The speed of senate bill 423
Approval time for new housing in San Francisco could drop from more than two years to just six months as the rules in Senate Bill 423 take effect in San Francisco. Mayor London Breed and Senator Scott Wiener, who authored Senate Bill 423, welcomed the change, which is being applied to San Francisco before any other city in the state after it was found by the California Department of Housing and Community Development (HCD) to be the first city subject to its streamlining mandate.
In June, HCD issued a summary report showing that only 47 jurisdictions in the state have met the required amount of low and moderate income housing. The same report lists another 254 jurisdictions that made insufficient progress toward mandated goals and could fall subject to Senate Bill 423. San Francisco is the first on that list to be so designated, but it is unlikely to be the last.
Senate Bill 423, passed by the state legislature in fall 2023, follows and elaborates on Senate Bill 35, also authored by Wiener and passed in 2017. The earlier bill applied to lower-income housing; the newer bill expands its rules to apply to most new homes. Wiener’s office issued a statement saying the bill’s application here could transform San Francisco “from the slowest approver of new homes in California to one of the fastest, and making home construction in San Francisco far easier and more inexpensive.”
Declaring that “we need real and dramatic change in how we get housing built,” Mayor Breed said that due to SB 423, “we are getting rid of barriers that slow housing approvals down so we can build more homes faster in neighborhoods all across the city.”
On July 19, HCD will host a webinar on the results of the 2023 Housing Element Annual Progress Report and on the cities and counties subject to Senate Bill 423 streamlining. Registration for the webinar is free.
Grants Pass passes
Originally named to honor the 1863 Civil War victory of General U.S. Grant at Vicksburg, Grants Pass, Ore., is today known as the battleground over whether communities can punish people for camping on public property. Like Vicksburg, the battle is over, but the war continues.
As expected, reactions to the U.S. Supreme Court’s landmark ruling in the Grants Pass v. Johnson case drew dramatically different reactions from partisans. The court ruled that it was not unconstitutional to make public camping illegal, but though that is likely seen as a green light by some communities to begin or continue enforcement of anticamping laws, opponents of such measures say that ruling didn’t address all aspects of their arguments, including the disposal or destruction of the property of the cleared encampment’s inhabitants.

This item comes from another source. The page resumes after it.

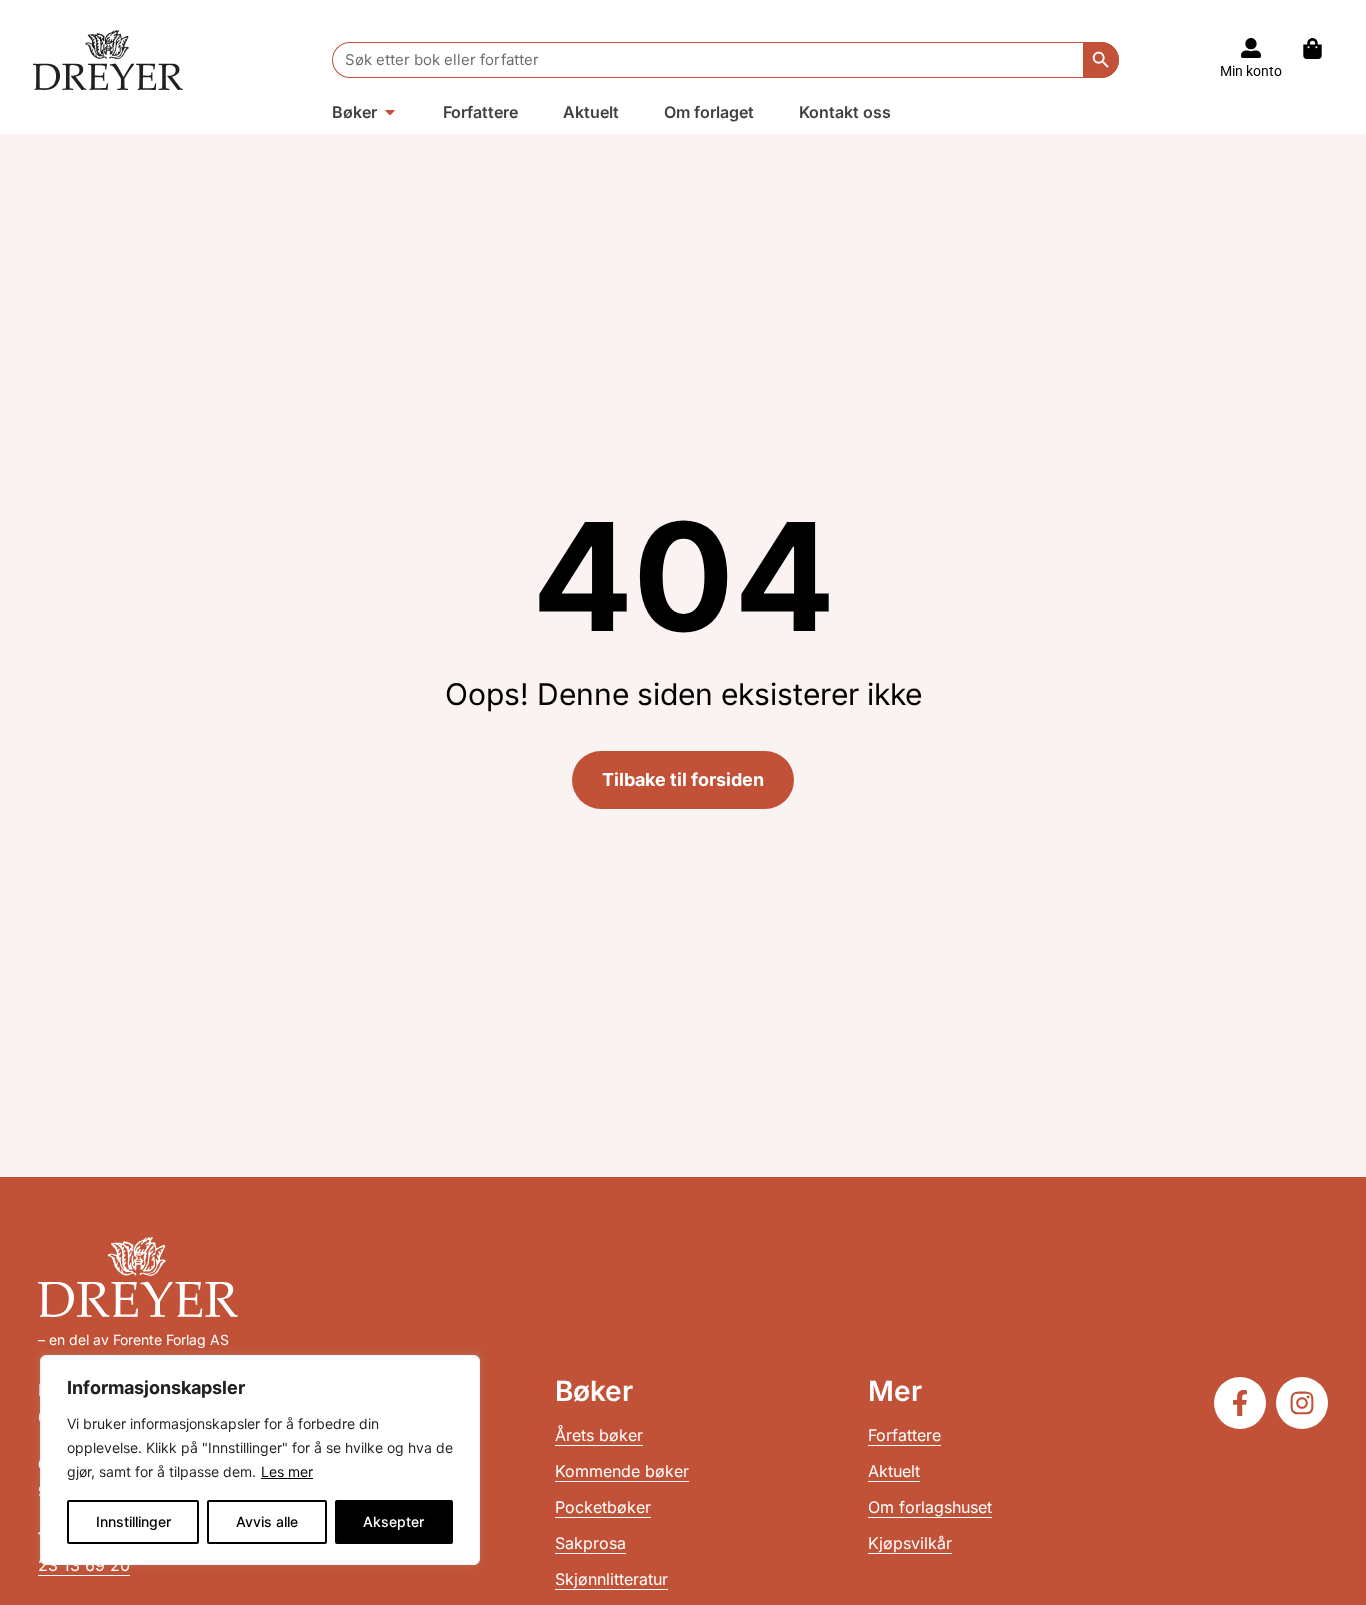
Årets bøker (599, 1435)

The mandate could change San Francisco from the slowest approver of new homes in California to one of the fastest.
San Francisco Mayor London Breed welcomed the ruling, saying it will help the city manage its public spaces. “We will continue to offer shelter, but we will not allow those who reject offers of help to remain where they are,” she said in a statement.
The city has been locked in an ongoing lawsuit over its encampment policies.
“We will continue to fight to ensure that San Francisco follows the law and its own policies in safeguarding the rights and property of unhoused residents,” said Nisha Kashyap, program director of racial justice at the Lawyers’ Committee for Civil Rights of the San Francisco Bay Area. Jennifer Friedenbach, executive director of the Coalition on Homelessness, which is suing the city, said people should not be punished for being poor, and “instead of tackling root causes, elected leaders have chosen to penalize residents who have nowhere else to go.”
The conflict isn’t only in San Francisco and Grants Pass, of course; and various elected leaders had different reactions. Los Angeles Mayor Karen Bass criticized the ruling, saying it “must not be used as an excuse for cities across the country to attempt to arrest their way out of this problem or hide the homelessness crisis in neighboring cities or in jail.” Meanwhile, California Gov. Gavin Newsom said the ruling “provides state and local officials the definitive authority to implement and enforce policies to clear unsafe encampments from our streets. This decision removes the legal ambiguities that have tied the hands of local officials for years and limited their ability to deliver on common-sense measures to protect the safety and well-being of our communities.”
Seller’s market?
Most people probably assume that when prices are up, it’s a seller’s market, because they’ll make more money. When prices are down, it’s a buyer’s market, because prices are lower and they’ll get more for their money.
Home prices in San Francisco dipped slightly in the past year, according to Zillow, dropping 0.3 percent over 12 months (for an average home value of $1,299,639 for the city). That’s an even bigger drop from May 2022, when the median home value was $1,542,111.
But the folks at Rocket Mortgage’s Rocket Homes website say San Francisco is a seller’s market. Their definition is that in a seller’s market, “prices tend to be higher and homes sell faster,” which more or less is true, in that prices are higher and homes are selling faster in San Francisco than in many other parts of the country. As noted here last month, things are neither great nor disastrous in San Francisco’s housing market, but still, prices are down from that 2022 high, and in my book, that makes it a buyer’s market. When prices rebound, and they will, a home purchased today will be a bargain.